Thu Nov 26, 2009, 9:10 PM
what should i do?

  • Mood: Defeated
  • Listening to: t-ara
  • Watching: you're beautiful

hmm

Wed Nov 18, 2009, 8:22 PM
if it's america's next top petite model,
shouldn't a petite model win?

  • Mood: Tired
  • Listening to: coheed and cambria

Devious Journal Entry

Mon Nov 9, 2009, 9:32 AM
ugh.
i've been so miserable lately.
not only miserable, but confused.
i just don't know what i want in life anymore.
i remember when i was younger...
i had everything set out as to how i was going to live my life.
and now.
it's all gone down the drain.
and to make matters worse,
nothing seems to really
motivate me.
so even if i was really,
you know,
all for trying to find out what i want in life,
it's likely not to occur,
because i get so bored so easily now.

really.
all i want to do now is just sleep.
and sleep.

  • Mood: I Have To Pee
  • Listening to: f(x)

decision made.

Wed Nov 4, 2009, 7:33 PM
okay guys i have something important to tell you.
and yes i am aware,
i'm likely the only one who reads my blogs on da,
or anywhere.
but i needed to write, neh, type this down.
just to make it all the more real.
you know what i mean?
i don't know.
but anyway, back to the point of this blog.
i've made a decision.
i am switching majors.
and switching universities.
i am going to do what i'm good at,
and well, what makes me happy.
i am going to go into art.
sure i'm not sure of the specifics yet.
but i realized,
after a long painful look at myself.
that i am absolutely miserable with the major i am in now.
i hate it,
and well.
i've been so miserable, that.
i've been thinking some very
Stupid ideas as to how i'm going to go on with life..
i think you can elaborate.
anyway. i've decided that this is where i should go.

■ **COLLECTED MATERIAL**:
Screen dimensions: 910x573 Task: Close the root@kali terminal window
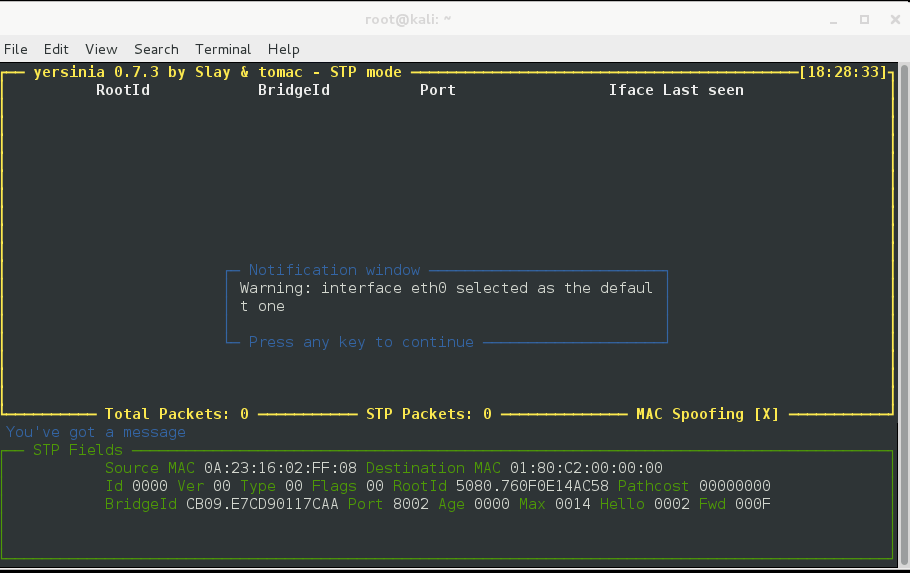click(892, 19)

■ **EXERCISE PROMPT**:
Reproduce the November 2009 journal entries above word for word, in full.

■ **FULL RESPONSE**:
Thu Nov 26, 2009, 9:10 PM
what should i do?

  • Mood: Defeated
  • Listening to: t-ara
  • Watching: you're beautiful

hmm

Wed Nov 18, 2009, 8:22 PM
if it's america's next top petite model,
shouldn't a petite model win?

  • Mood: Tired
  • Listening to: coheed and cambria

Devious Journal Entry

Mon Nov 9, 2009, 9:32 AM
ugh.
i've been so miserable lately.
not only miserable, but confused.
i just don't know what i want in life anymore.
i remember when i was younger...
i had everything set out as to how i was going to live my life.
and now.
it's all gone down the drain.
and to make matters worse,
nothing seems to really
motivate me.
so even if i was really,
you know,
all for trying to find out what i want in life,
it's likely not to occur,
because i get so bored so easily now.

really.
all i want to do now is just sleep.
and sleep.

  • Mood: I Have To Pee
  • Listening to: f(x)

decision made.

Wed Nov 4, 2009, 7:33 PM
okay guys i have something important to tell you.
and yes i am aware,
i'm likely the only one who reads my blogs on da,
or anywhere.
but i needed to write, neh, type this down.
just to make it all the more real.
you know what i mean?
i don't know.
but anyway, back to the point of this blog.
i've made a decision.
i am switching majors.
and switching universities.
i am going to do what i'm good at,
and well, what makes me happy.
i am going to go into art.
sure i'm not sure of the specifics yet.
but i realized,
after a long painful look at myself.
that i am absolutely miserable with the major i am in now.
i hate it,
and well.
i've been so miserable, that.
i've been thinking some very
Stupid ideas as to how i'm going to go on with life..
i think you can elaborate.
anyway. i've decided that this is where i should go.